It meant that they always had to be vigilant when meeting strangers such as myself in case I was a spy for a paramilitary group of a different complexion or the security forces  .

It meant that they had to keep a lid on that warmth and acerbic humour for which they are renowned.

One drinker lifted this briefly when I asked why there was no billiards table or darts board for entertainment. ‘These games are considered too slow,’ he explained. ‘What we play now is much faster. It’s ‘Pass the parcel’. It gets very fast in winter, there’s that many layers.’

As we were talking, the newsreader delivered the following headline on the television above the bar, ‘The Troubles returned to Northern Ireland today. Two RUC officers were killed when their car ran off the road and hit a tree.’

The drinker said, ‘The IRA have already issued a statement. They planted it.’
‘They always claim responsibility.’.
‘Even when they eliminate those they suspect are traitors in their ranks. One of my neighbours Fergus, a Provo, comes to mind. All teary eyed Provo, he approached his priest after mass recently.
The priest said: “So, my son, out with it, what’s riling you?’
Fergus replied: ‘Oh, Father, I’ve terrible news. My comrade Brian passed away last week.’
The priest said: “Oh, that’s so sad. Such a young man. Did he leave his spiritual estate in order? Did he have any last requests?”
‘Certainly father,’ he replied. ‘He said: “Please, Fergus, put down that damn gun.’

Over and over, I heard the same string of grievances from individuals within the nationalist camp. “Faith, don’t be thinking we’ve got no cause for giving out. Steady well paid jobs are scarce for young Catholic men. The Prots bitch about fewer jobs in the linen game and shipbuilding, but you’ve got twice as much chance of being unemployed if you’re a Catholic”.

“Jaysus, if you’re a Catholic You don’t stand an earthly of getting a house at the same time”.
“All right, there’s twice as many of them as there are of us. Yet ninety percent of the Royal Ulster Constabulary are Presbyterians. As for the B Specials, the paramilitary reservists, all are. Guess who’s got the highest percentage of prisoners? How fair is that?”

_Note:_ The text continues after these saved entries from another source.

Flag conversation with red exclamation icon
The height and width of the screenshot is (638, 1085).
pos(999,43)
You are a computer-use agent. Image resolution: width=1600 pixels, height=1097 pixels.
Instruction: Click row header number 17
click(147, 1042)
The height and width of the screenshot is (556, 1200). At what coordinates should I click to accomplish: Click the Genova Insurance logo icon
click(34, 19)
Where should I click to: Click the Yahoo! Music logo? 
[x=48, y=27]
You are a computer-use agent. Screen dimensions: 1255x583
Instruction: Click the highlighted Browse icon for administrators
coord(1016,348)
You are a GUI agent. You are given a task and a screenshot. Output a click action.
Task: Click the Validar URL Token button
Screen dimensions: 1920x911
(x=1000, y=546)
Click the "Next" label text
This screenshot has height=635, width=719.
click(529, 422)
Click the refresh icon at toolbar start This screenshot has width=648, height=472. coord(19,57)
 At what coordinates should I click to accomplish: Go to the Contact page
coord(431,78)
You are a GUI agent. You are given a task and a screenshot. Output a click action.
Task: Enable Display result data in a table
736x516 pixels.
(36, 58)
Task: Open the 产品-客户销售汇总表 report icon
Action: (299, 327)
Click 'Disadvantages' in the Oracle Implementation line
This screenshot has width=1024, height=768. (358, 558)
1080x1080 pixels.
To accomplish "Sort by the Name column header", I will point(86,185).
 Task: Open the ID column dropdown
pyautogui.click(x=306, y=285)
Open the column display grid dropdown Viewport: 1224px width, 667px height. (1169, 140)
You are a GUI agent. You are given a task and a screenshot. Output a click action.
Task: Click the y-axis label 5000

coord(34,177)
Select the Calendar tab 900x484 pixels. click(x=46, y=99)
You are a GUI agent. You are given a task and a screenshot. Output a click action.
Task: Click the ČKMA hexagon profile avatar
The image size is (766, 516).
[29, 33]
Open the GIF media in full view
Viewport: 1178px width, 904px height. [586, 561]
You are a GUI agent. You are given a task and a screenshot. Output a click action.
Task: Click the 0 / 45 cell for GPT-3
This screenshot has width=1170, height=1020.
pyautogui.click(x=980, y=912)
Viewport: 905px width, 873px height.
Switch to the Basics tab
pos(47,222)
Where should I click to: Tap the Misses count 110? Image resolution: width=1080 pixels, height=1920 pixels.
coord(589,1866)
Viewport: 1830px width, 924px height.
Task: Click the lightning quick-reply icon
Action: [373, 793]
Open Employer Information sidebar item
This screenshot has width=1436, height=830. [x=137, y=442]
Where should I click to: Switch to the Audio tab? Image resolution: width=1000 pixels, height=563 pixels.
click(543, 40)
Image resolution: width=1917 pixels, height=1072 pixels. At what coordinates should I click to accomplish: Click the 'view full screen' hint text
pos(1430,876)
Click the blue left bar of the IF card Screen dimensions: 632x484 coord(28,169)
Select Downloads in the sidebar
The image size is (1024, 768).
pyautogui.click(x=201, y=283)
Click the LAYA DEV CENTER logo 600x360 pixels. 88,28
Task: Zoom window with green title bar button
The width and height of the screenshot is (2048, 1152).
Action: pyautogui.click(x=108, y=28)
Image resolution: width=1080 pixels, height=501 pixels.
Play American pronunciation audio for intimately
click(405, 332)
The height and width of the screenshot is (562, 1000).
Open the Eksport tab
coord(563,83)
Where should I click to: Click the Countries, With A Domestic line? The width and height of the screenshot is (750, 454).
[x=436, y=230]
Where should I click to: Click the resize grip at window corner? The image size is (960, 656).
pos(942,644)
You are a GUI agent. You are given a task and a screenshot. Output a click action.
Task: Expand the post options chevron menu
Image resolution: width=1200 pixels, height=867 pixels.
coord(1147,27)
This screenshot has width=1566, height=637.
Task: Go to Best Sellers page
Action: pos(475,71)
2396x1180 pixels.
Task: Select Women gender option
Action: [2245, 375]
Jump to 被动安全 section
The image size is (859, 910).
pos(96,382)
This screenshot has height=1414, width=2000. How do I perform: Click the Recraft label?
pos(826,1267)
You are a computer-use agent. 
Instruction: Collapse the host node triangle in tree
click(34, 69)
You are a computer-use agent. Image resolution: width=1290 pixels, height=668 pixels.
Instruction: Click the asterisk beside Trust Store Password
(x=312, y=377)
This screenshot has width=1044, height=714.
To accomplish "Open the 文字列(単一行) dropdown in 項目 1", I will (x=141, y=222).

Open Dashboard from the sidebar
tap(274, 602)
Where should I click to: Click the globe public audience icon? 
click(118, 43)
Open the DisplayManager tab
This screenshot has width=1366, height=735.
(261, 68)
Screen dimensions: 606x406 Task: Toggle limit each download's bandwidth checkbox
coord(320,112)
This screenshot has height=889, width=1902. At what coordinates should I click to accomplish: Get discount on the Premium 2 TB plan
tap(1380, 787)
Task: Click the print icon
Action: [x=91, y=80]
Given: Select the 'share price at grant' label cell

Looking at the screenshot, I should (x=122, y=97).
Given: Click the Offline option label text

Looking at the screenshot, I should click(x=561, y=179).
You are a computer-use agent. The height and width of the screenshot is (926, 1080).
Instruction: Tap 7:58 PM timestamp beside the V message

My public house snug commanded a wide fly on the wall view of comings and goings along a stretch of the Falls Road.
‘What will it be?’ asked the barman.’
‘My father said I never should miss my Guinness. As if I would.’

Observing the passing parade, I saw what appeared to be a figure in the distance scuttling down a drainpipe. Soon a young man came towards the pub, pushing a pram hurriedly past a row of ratty terraced houses along the way. Just then the barman, brought me my drink and greeted me: ‘What’s the story?’
‘It’s good to see families are still being raised’, I replied.
Looking out the window at the pram pusher disappearing up the street, he said ‘Dis jimbo is no da. He’s just a big kid.’
Surely there’s a bit of illegality going on here,’
‘That’s right, the scrapyard owners passively encourage minors to ‘liberate’ other people’s property because they can’t be punished too harshly if the cops catch the kids thieving, or if somebody has an accident. What your man’s after raising is lead. He peels back long strips of lead held by nails on the roofs of empty houses, hauls it in the pram and sells it for scrap metal along with discarded appliances and cookware. Dere’s no honest jobs around here.’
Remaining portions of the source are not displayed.